The World is Malleable

- 3 mins

When you grow up you tend to get told the world is the way it is and you’re life is just to live your life inside the world. Try not to bash into the walls too much. Try to have a nice family, have fun, save a little money.

That’s a very limited life. Life can be much broader once you discover one simple fact: Everything around you that you call life was made up by people that were no smarter than you and you can change it, you can influence it, you can build your own things that other people can use.

Once you learn that, you’ll never be the same again.

— Steve Jobs

When I was younger, I lived in two worlds: the external world – sometimes scary, always new, and fast-paced; and my inner world – a network of ideas, emotions, and experiences. I felt more comfortable in my own mind, and I tended to value ideas and theorizing rather than dealing with the messy external world.

As I have matured both emotionally and intellectually, I am becoming less of an “observer” and more of a “doer,” and I’m learning to combine those two worlds. When I was younger, I focused on gathering ideas from books and the outside world. I loved reading about different topics in the library, but I never felt like using these ideas to create something in the external world. But now that I feel my ideas are becoming more developed, I am focusing on getting them into the world. Self-expression used to be a meaningless concept to me because I was content on living in my own little bubble. Now, it feels as if all of the thoughts and feelings in my head are overflowing, and I need the external world to absorb some of my ideas.

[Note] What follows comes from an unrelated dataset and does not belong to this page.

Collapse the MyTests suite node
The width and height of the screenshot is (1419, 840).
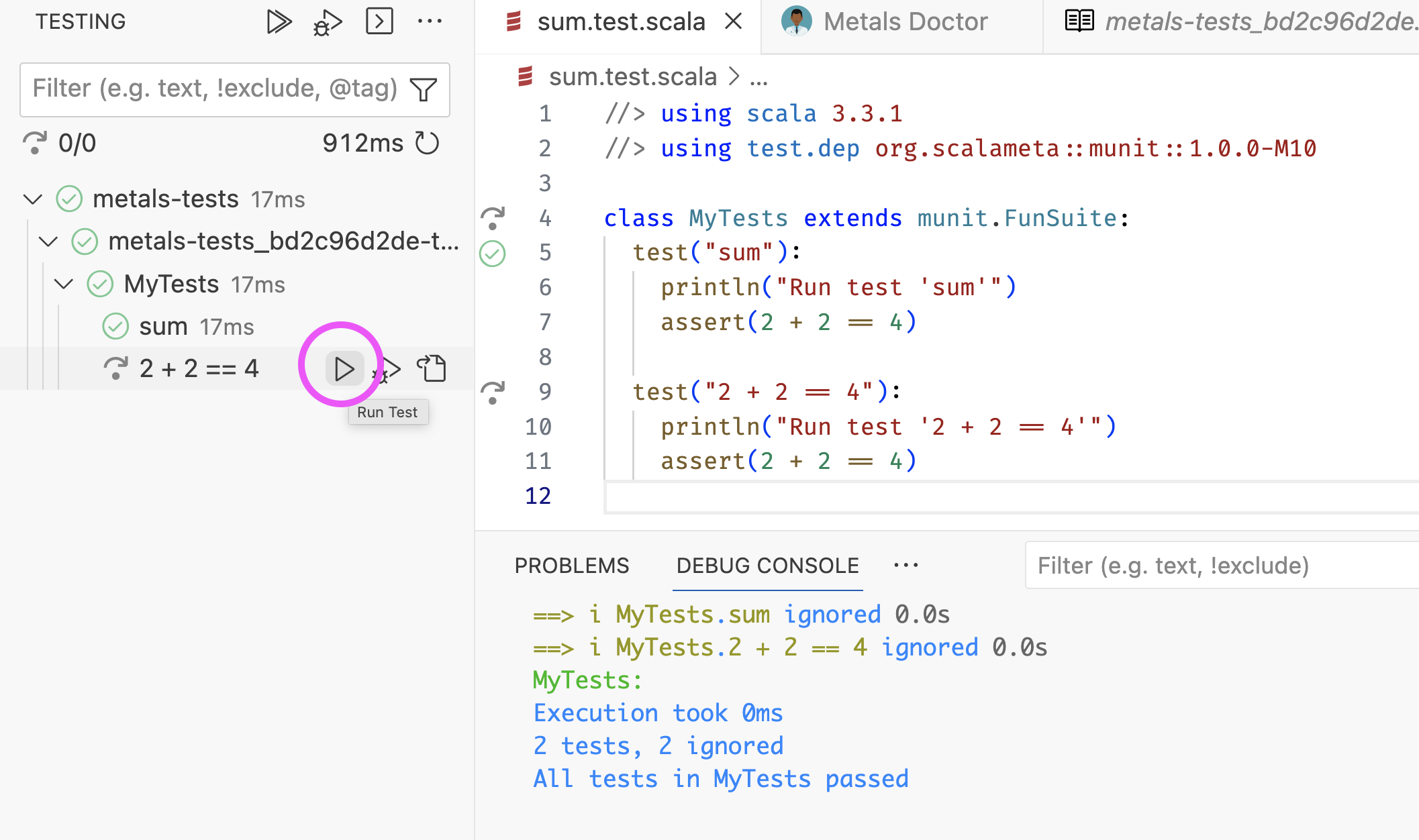(64, 284)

I’m sort of in a “creating” phase in which I am trying to build and make more things. And I don’t claim that creating is more important than observing and synthesizing, because without observation and synthesis, there would be no meaningful creations. But I do think I’ve pushed into the final phase of design: actually making stuff in the real world. I’ve gone through a significant paradigm shift in my life in which I am now trying to sculpt the world with the vision I have in my mind.

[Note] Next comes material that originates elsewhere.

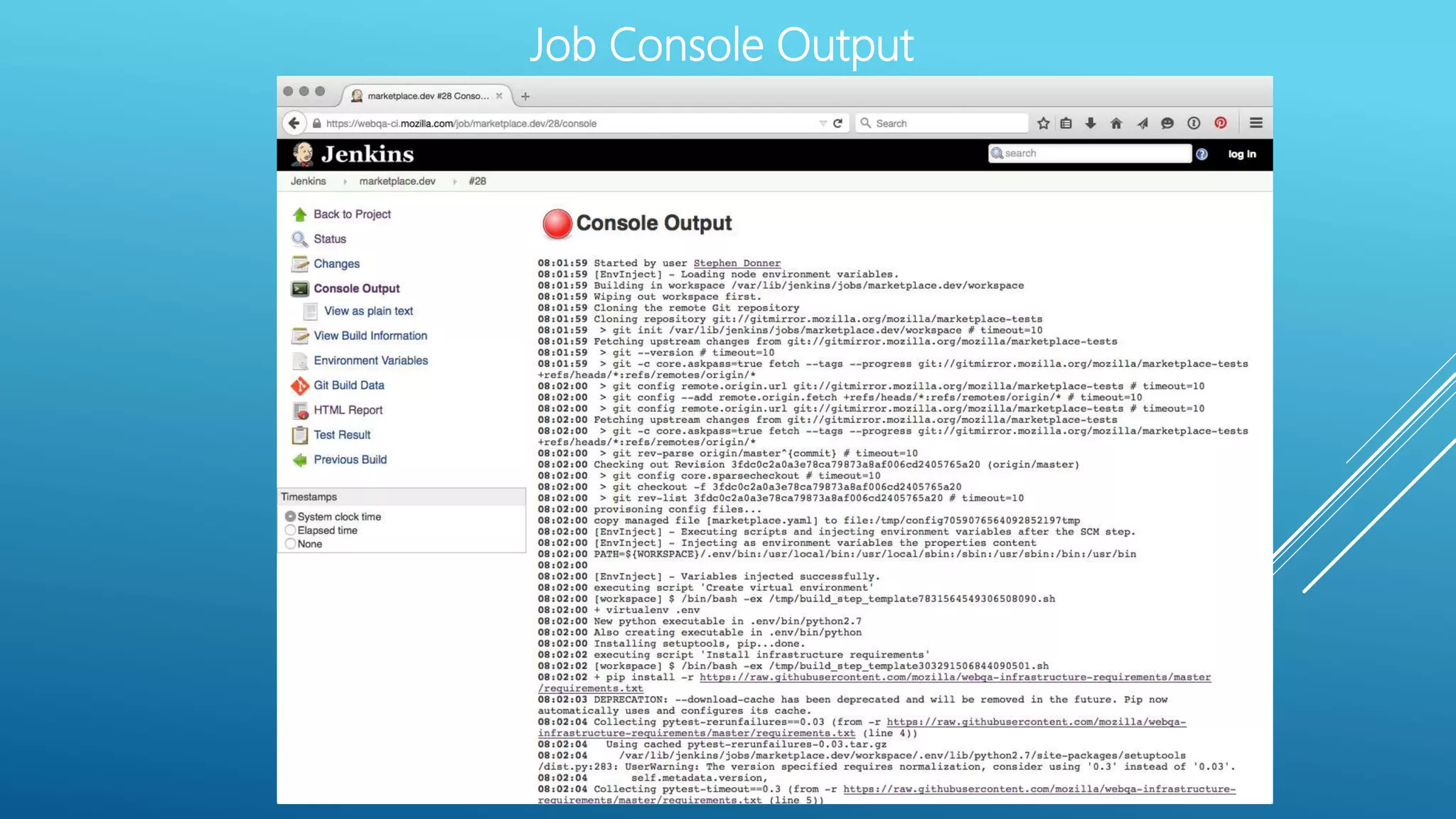Select None timestamp option
The height and width of the screenshot is (819, 1456).
(x=290, y=544)
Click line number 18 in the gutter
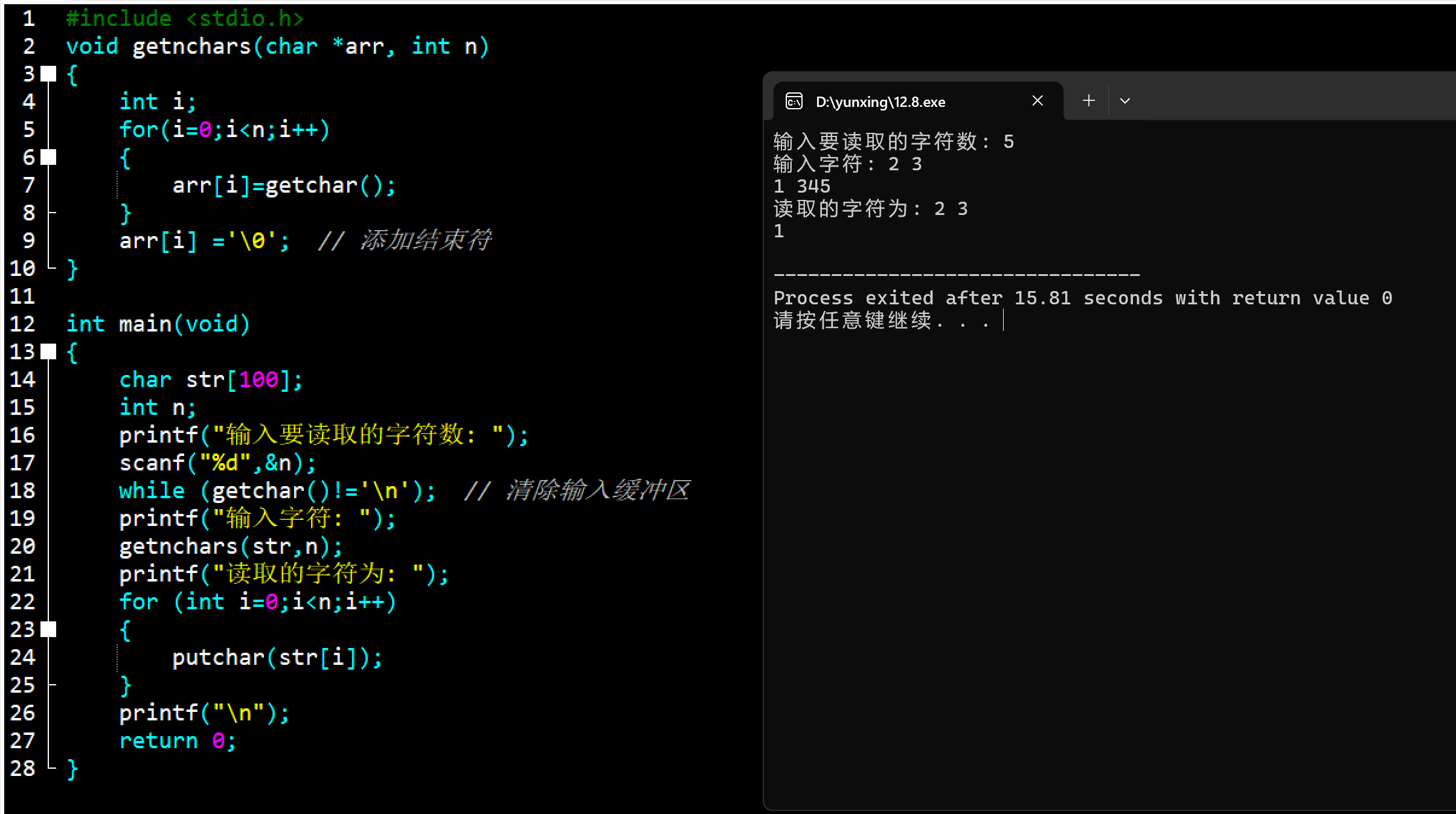The image size is (1456, 814). pos(22,491)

I believe our educational system is mainly to blame for brainwashing us into believing that life is about conformity, and about sitting in the sidelines rather than doing real things. In school, you are taught to obey the rules and to not cause too much havoc. Fit in, don’t stand out. Learn all of these things that dead people figured out because they know so much and you know nothing yet.

But then slowly, you realize that the way things are now don’t have to be how they are, and isn’t how it should be. You realize that your premises are not the stone walls that you knew so well, but flimsy, straw houses. You realize how easily these stone walls could have been some other structure had you been taught differently. You realize how complacent some people are – how unconsciously they live their lives, how they live like zombies following their masters. You realize that you want to live differently: with deliberation and a healthy dose of skepticism.

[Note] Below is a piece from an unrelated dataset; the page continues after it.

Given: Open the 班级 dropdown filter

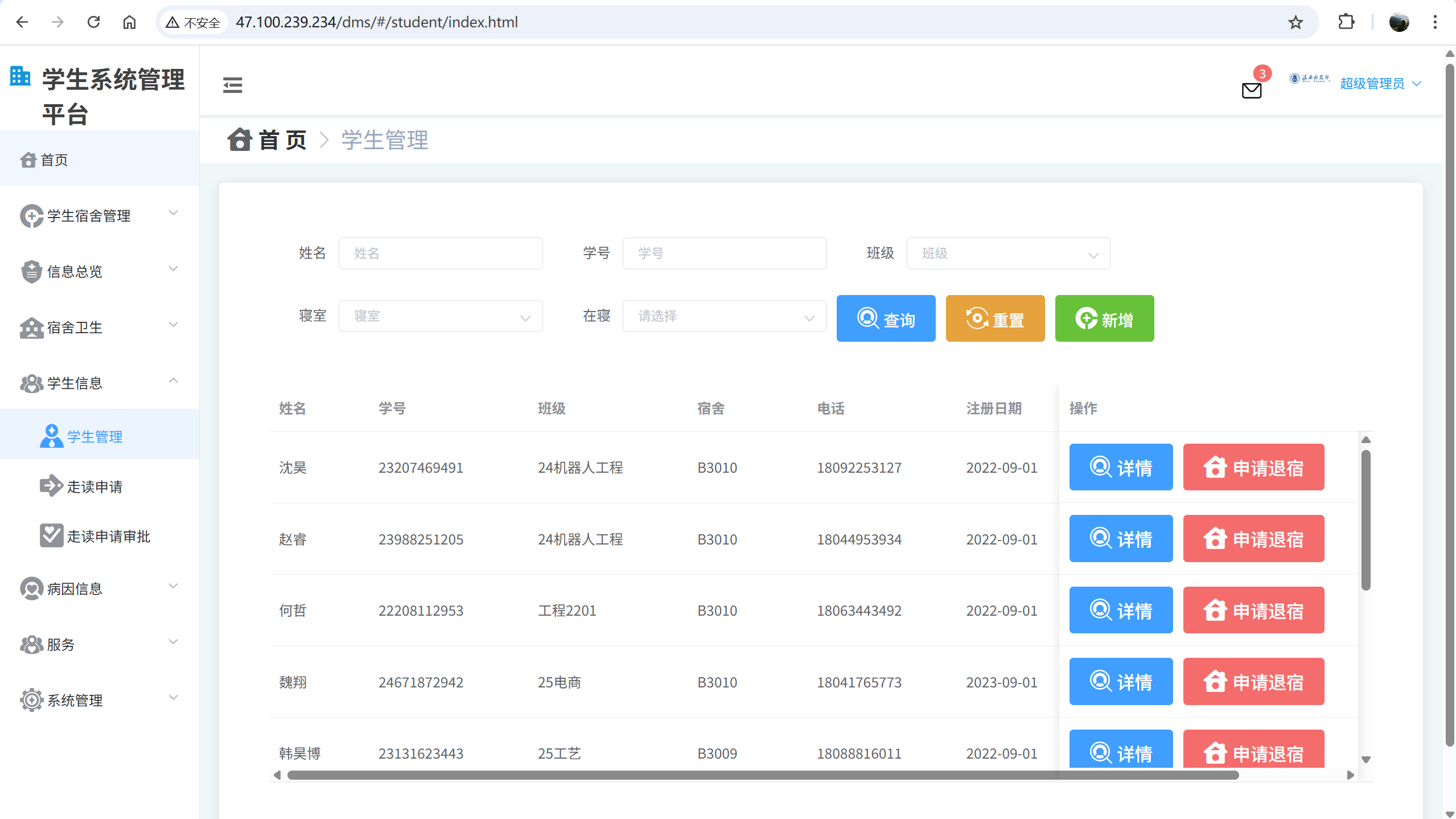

It’s dangerous to live without critical thinking skills and the knowledge that the world is malleable. That’s how dictators come into power, how a nation can be beguiled into committing genocide, and how one can be taken advantaged of. Because really, people who commit bad deeds aren’t inherently evil – they just don’t live consciously enough, and they don’t develop sound principles and push their vision into the world.

By consciously creating the world you live in, you have so much power – both in the world and over yourself. Yes, it may make you seem a little rebellious, but that’s what the world needs. The world can never be bettered through observation alone.